Le controindicazioni  di una policy libera
In effetti il cliente potrebbe ragionare in questo  modo: se con i miei soldi ti puoi permettere un  lussuoso Suv, allora ti puoi anche permettere, a  maggior ragione, di farmi uno sconto! Per questa  ragione, e per rispettare una certa gerarchia in  termini di rappresentatività, molte società pongono  un tetto all’upgrade e vietano il cosiddetto  “doppio upgrade”, ovvero  la possibilità di ottenere  un’auto di due categorie  superiori (secondo i dettami  della car policy), anche  pagando una cifra ragguardevole.  D’altronde, la consistenza  dell’importo dell’upgrade  non è sempre un ostacolo  sufficiente, visto che alcuni  driver che non hanno  un ruolo gerarchico elevato,  comunque guadagnano molto bene (per esempio   funzionari di vendita) oppure hanno beneficiato  di generose assegnazioni di stock options (un fenomeno accaduto nel corso degli ultimi
quindici anni in molte realtà del mondo informatico  e dei new media, in particolare); inoltre, nella  nostra realtà socio-economica, ci sono parecchie persone, a tutti i livelli di reddito, disposte anche  a fare molti sacrifici pur di possedere un’auto di  lusso.

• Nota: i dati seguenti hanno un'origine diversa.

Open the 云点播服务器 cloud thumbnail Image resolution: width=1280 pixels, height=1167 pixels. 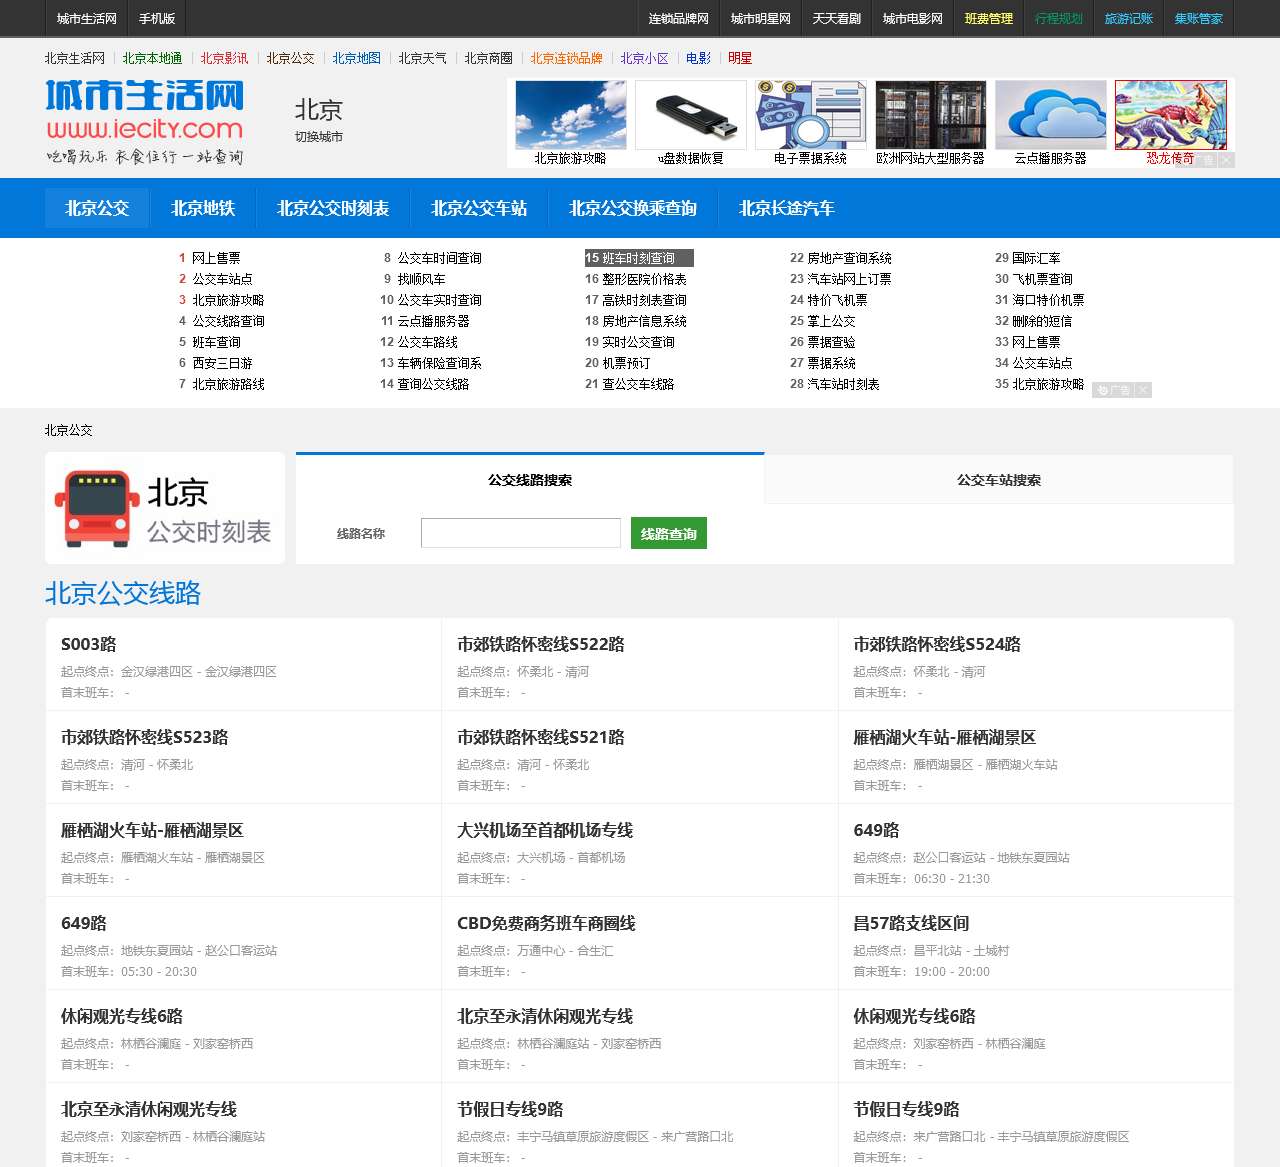(x=1050, y=115)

Upgrade ed emissioni inquinanti
Lo status, la differenziazione, la non-omologazione,  da sempre sono legate all’automobile come  simbolo di potenza e design. Questo approccio, da  parecchio tempo assecondato da molte aziende  che vogliono soddisfare i loro dipendenti con una  politica di benefit al di sopra o in linea con la media  del mercato, ha posto numerosi problemi  quando i fleet manager e i dirigenti d’azienda  hanno cominciato a pensare a una “flotta verde”,  in linea con il desiderio di contribuire alla riduzione  delle emissioni e con le direttive emanate recentemente  dall’Unione Europea. Pagare un upgrade  significa quasi sempre aumentare la potenza,  la dimensione, i consumi e, di conseguenza, le  emissioni della vettura, e il concetto di «pagare  per inquinare» è fortemente criticabile, anche se  lo stesso Parlamento Europeo lo ha adottato, consentendo  ai produttori di eccedere, in futuro, i limiti  previsti a fronte del pagamento di un corrispettivo  che poi andrà a gravare, inevitabilmente,  sul prezzo d’acquisto.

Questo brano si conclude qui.